Disruption Continues Two Weeks After Manchester United Cyber-Attack

Manchester United has confirmed it was hit by a “sophisticated” cyber-attack, but declined to say whether it was being subjected to ransom demands.

The football club said late on Friday that the attack two weeks ago was still causing disruption, but said it would not comment on “speculation”.

The Daily Mail reported that hackers have demanded “millions of pounds” to restore access to United’s computer systems.

Such demands are common in the world of criminal ransomware, with hackers increasingly carrying out targeted attacks on high-profile organisations.

Disruption

United said it had not identified a motive for the attack and said attackers no longer had control of their systems.

A Champions League game featuring United and a Turkish side went ahead last Tuesday, with some administrative changes needed to provide entry to Old Trafford.

The issue caused the club major disruption throughout last week, including emails not working, while investigative and recovery work progressed.

GCHQ’s National Cyber Security Centre (NCSC) said it had been informed of the incident.

“We are aware of an incident affecting Manchester United Football Club and have been working with law enforcement partners in response,” the agency said.

“Following the recent cyber attack on the club, our IT team and external experts secured our networks and have conducted forensic investigations,” United said in a statement.

Personal data

“This attack was by nature disruptive, but we are not currently aware of any fan data being compromised.

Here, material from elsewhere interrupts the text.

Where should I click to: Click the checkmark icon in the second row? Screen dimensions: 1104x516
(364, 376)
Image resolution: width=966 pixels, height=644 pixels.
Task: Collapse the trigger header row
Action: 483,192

“Critical systems required for matches to take place at Old Trafford remained secure and games have gone ahead as normal.

“The club will not be commenting on speculation regarding who may have been responsible for this attack or the motives behind it.”

In a recent study the NCSC found 70 percent of major sports organisations were targeted by hackers every 12 months.

The agency said it dealt with three times as many ransomware incidents this year compared with 2019 and noted that criminals are increasingly publishing sensitive corporate data if they do not receive payment.

It said “financial motive” was the primary driver of attacks on sports organisations.

“Major losses have been experienced by sports organisations as a result of bespoke attacks, where criminals have harvested information before undertaking fraudulent financial transactions,” the report found.